La carne cattiva, non di razza, lo scarto. Storie di identità segnate. Da un destino incontrovertibile predesignato da ambiente, codici non scritti, mentalità, substrati culturali, generazione. Destino direttore di agire, sentimenti, conflittualità familiari e relazionali, un destino infestante. Sottesi speculari accomunano i personaggi dei racconti. Brevi. Sequenze crude per geografie di moti, destinazioni di approdo. Provocazioni. Brevi, della brevità estemporanea ma dal lascito grumoso, della sensazione deflagrata e poi affievolita dall'esame oggettivo sulla realtà. Quindi la rassegnazione. Indifferente, piatta, agita naturalmente, di tradizione. La rassegnazione dei vinti, i disillusi, i sottoposti, subalterni a un superiore, sociale o divino. Non senza lotta: il tentativo di determinazione di autonomia personale (e collettiva), l'affermazione d'indipendenza, la rivendicazione d'essere difformi ma eguali, fedeli al sé, fuori dal dovere, dall'obbligo, dal confine. Sottesi di condizioni comuni.

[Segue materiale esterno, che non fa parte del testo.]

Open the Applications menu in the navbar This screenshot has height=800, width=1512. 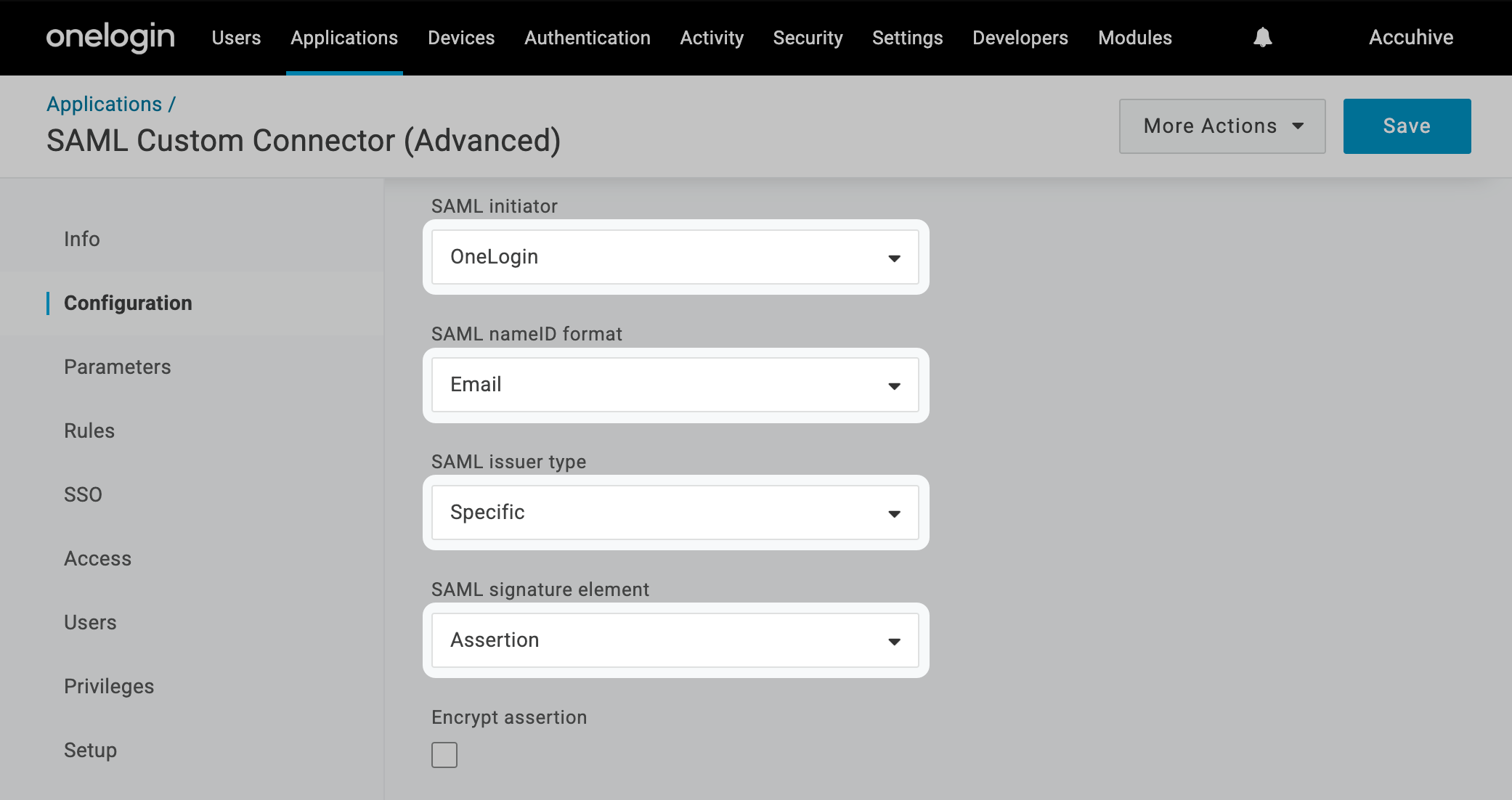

A volere rendere grazia, per stimolazione di coscienza, allo stato di libertà, alla comune volontà di potenza nel riscattarne il diritto naturale. Teatro d'azione il Sud. Specifico, individuato. Feticcio del basso, dei meridioni, di tutte le intestina del mondo. Il Sud del senso - anzi del sentimento - di vacuità, di eterna transumanza, del precariato o peggio dell'invisibilità sociale; il Sud della non identificazione del senso dell'esistere. E, tradendo l'esempio della progenie ellenica, rinunciare passivamente ad allontanare la morte prendendosene gioco, accogliendola invece, ospitandola, affiancandola in vita. Con bellezza. Con disperata, estrema, bellezza.